To complicate matters, there was even in the 19th century such a thing as "subversive" forgery. Louis Marcy, a.k.a. Luigi Parmeggiani, a brilliant faker of medieval and Renaissance caskets, jewelry and reliquaries whose works entered the major museums of Europe, was an anarchist who wrote magazine articles that reviled the capitalist art market -- and other forgers.
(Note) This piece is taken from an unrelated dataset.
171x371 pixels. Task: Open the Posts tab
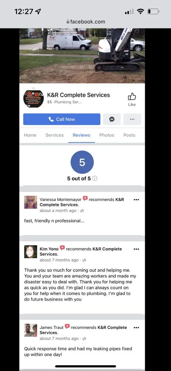pyautogui.click(x=130, y=135)
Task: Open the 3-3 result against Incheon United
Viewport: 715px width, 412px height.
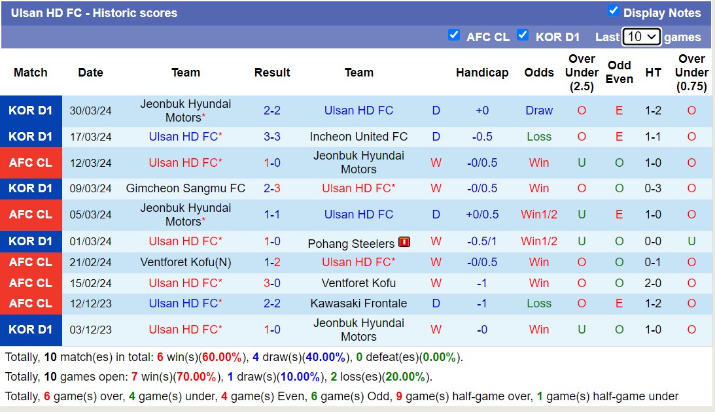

The Italian Renaissance was a tremendously fertile ground for 19th century fakers. Two in particular, Giovanni Bastianini (1830-68) and Alceo Dossena (1878-1937), filled English and American museums with fakes of Donatello, Antonio Rosselino and Desiderio da Settignano. Bastianini's "portrait" of Lucrezia Donati, mistress of Lorenzo the Magnificent, made art historians swoon with rapture; even after it was found to be a fake, the Victoria and Albert bought it, and for the same price as a real quattrocento bust. There are almost certainly quite a few unidentified Dossenas and Bastianinis gazing serenely at museumgoers today.
Presumably, there are not many competent Renaissance fakers left: the common heritage of training, which changed so little between the 15th and 19th centuries, is a thing of the past. Its survival -- along with poor records and primitive techniques of scientific scrutiny -- had made the 19th century a golden age of forgery. Today, with exhaustive documentation of works of art and better analytic tools -- carbon dating, fluoroscopy, ultraviolet and X rays and chemical spectroscopy for pigments -- it is harder for an "old" fake to pass muster but certainly not impossible. The forger's greatest ally is always the cupidity of the collector: people want to believe.
Yet the fake does tend to become a little more obvious with the passage of time because forgers, consciously or not, are apt to work in the style of their own day, and that style in the end becomes historical. One "Botticelli," The Madonna of the Veil, was made by a still unidentified Italian forger in the 1920s. No less a connoisseur than Roger Fry enthused over it. The only thing that gave the game away was the precocious eye of young Kenneth Clark, who thought the Madonna looked like a silent-movie actress -- as indeed she does. Then tests were made, and down it went.